:: Verilen metin ::
Hakeza teberrüc, avreti açmaksızın, dikkatleri çekecek bir şekilde olan ziynettir. Avretin açılmasına gelince; ister dikkat çeksin ister çekmesin bu haramdır… Zira teberrüc, ziynet değildir. Dolayısıyla dikkatleri çekmeyen sıradan bir ziynet kadınlar için caiz olur. Dikkatleri çeken ziynet ise teberrüc olarak adlandırılır ki teberrüc, haramdır. Nitekim teberrüc iki şekilde vuku bulur:
- Kadının, şayet dikkat çekici olursa vücudundan mubah olan kısmı yani elleri ve yüzü üzerindeki ve elbisesinin üzerindeki ziyneti.

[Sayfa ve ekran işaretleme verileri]
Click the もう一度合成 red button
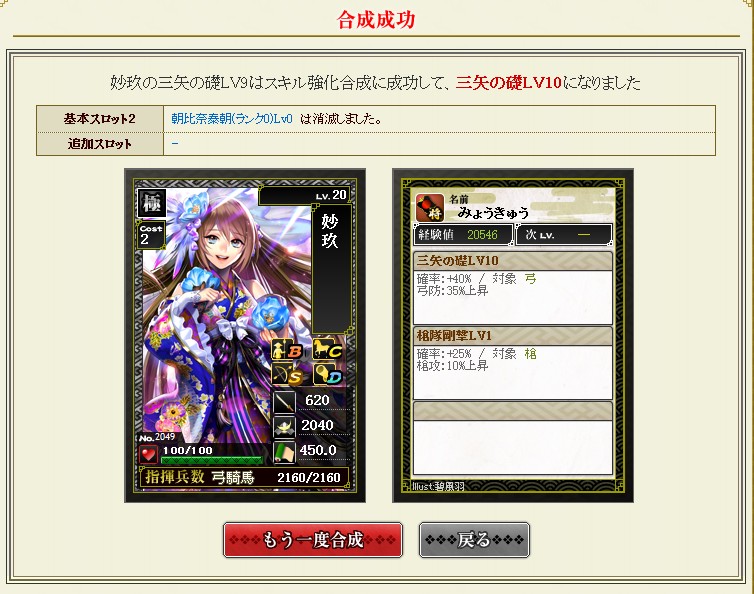Image resolution: width=754 pixels, height=594 pixels. [x=313, y=540]
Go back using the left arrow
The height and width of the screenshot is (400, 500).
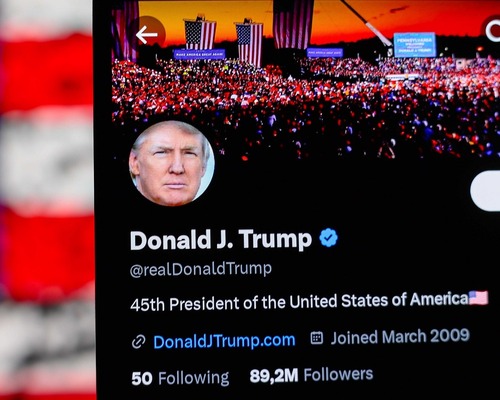[x=147, y=35]
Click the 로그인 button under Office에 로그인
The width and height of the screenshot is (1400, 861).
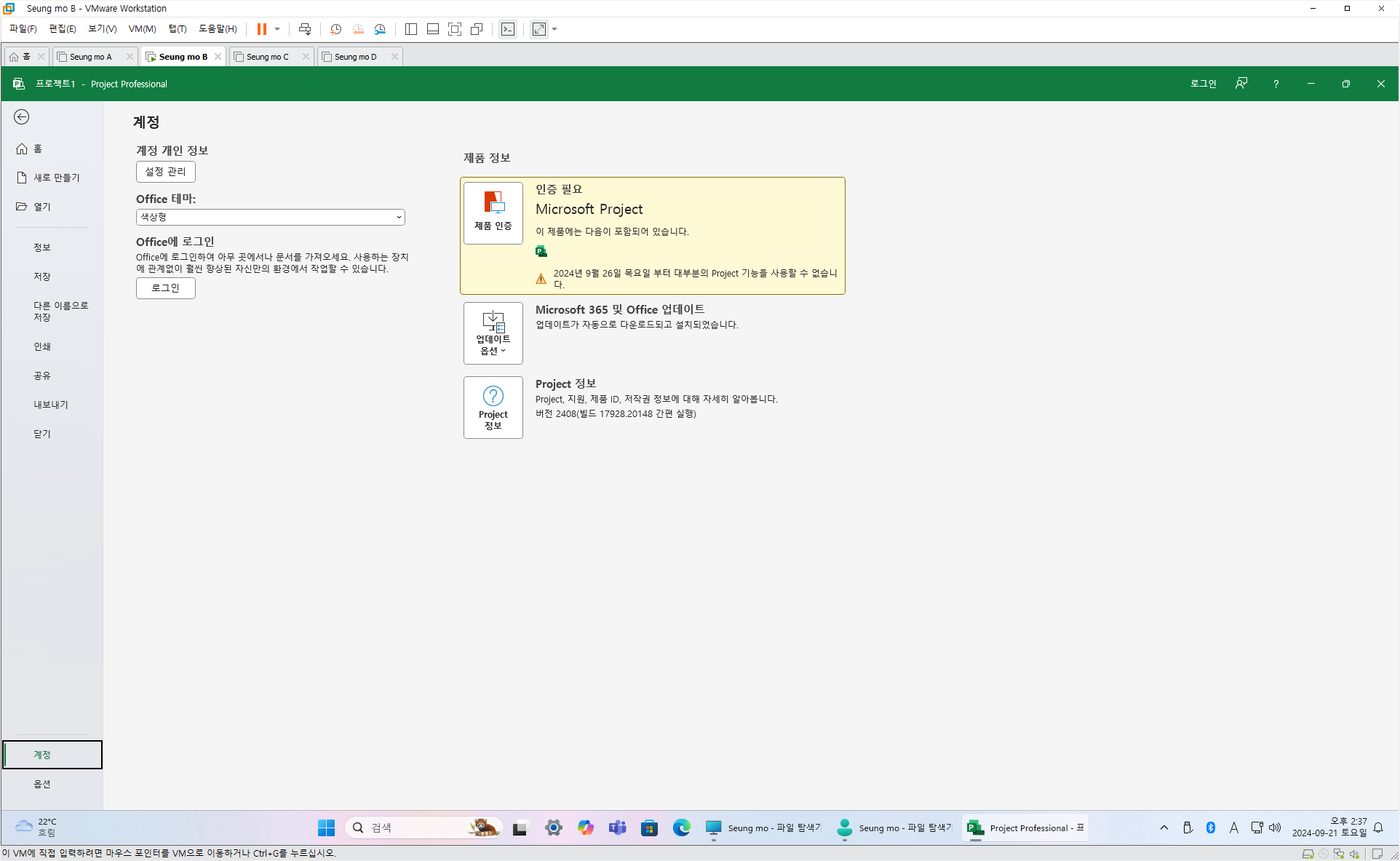[165, 288]
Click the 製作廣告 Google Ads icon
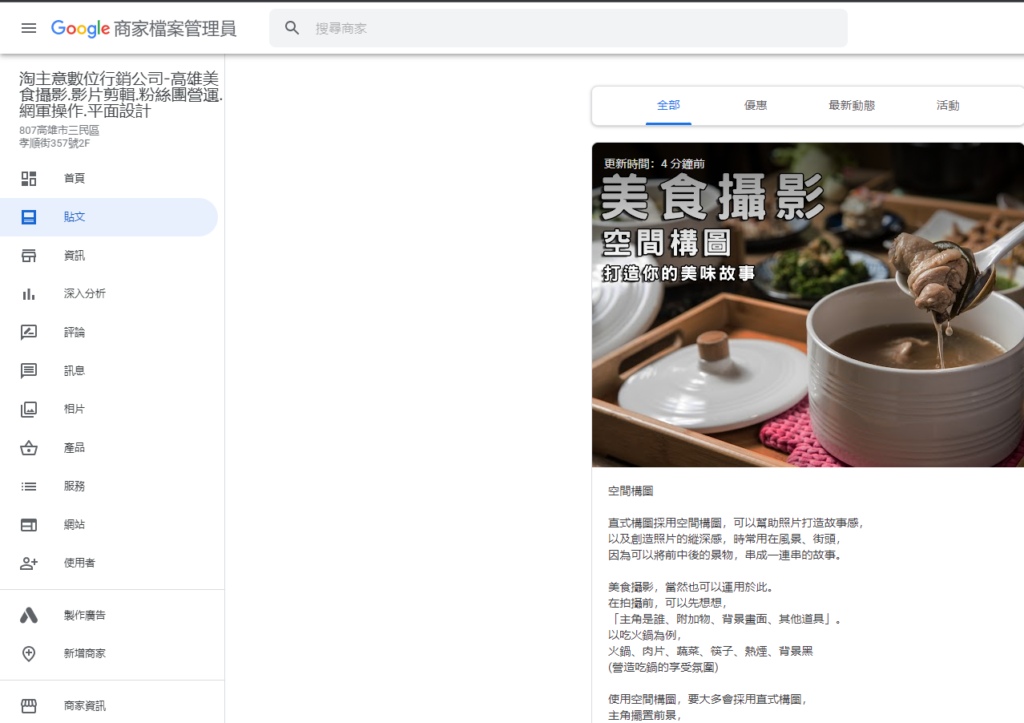 (x=29, y=615)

:: Yapılacak görevler ::
1 > Teberrüc hakkındaki metne göre dikkatleri çeken ziynete ne ad verilir?
2 > Teberrüc hakkındaki metinde "Hakeza teberrüc, avreti" sözlerinin geçtiği yerden başlayın, "elbisesinin üzerindeki ziyneti." sözlerinden sonra durun ve aradaki kısmı olduğu gibi yineleyin.
Bu öğeler metinle ilgisi olmayan, ayrı bir malzemedir.

:: Görev yanıtları ::
1 > Teberrüc olarak adlandırılır.

2 >
Hakeza teberrüc, avreti açmaksızın, dikkatleri çekecek bir şekilde olan ziynettir. Avretin açılmasına gelince; ister dikkat çeksin ister çekmesin bu haramdır… Zira teberrüc, ziynet değildir. Dolayısıyla dikkatleri çekmeyen sıradan bir ziynet kadınlar için caiz olur. Dikkatleri çeken ziynet ise teberrüc olarak adlandırılır ki teberrüc, haramdır. Nitekim teberrüc iki şekilde vuku bulur:
- Kadının, şayet dikkat çekici olursa vücudundan mubah olan kısmı yani elleri ve yüzü üzerindeki ve elbisesinin üzerindeki ziyneti.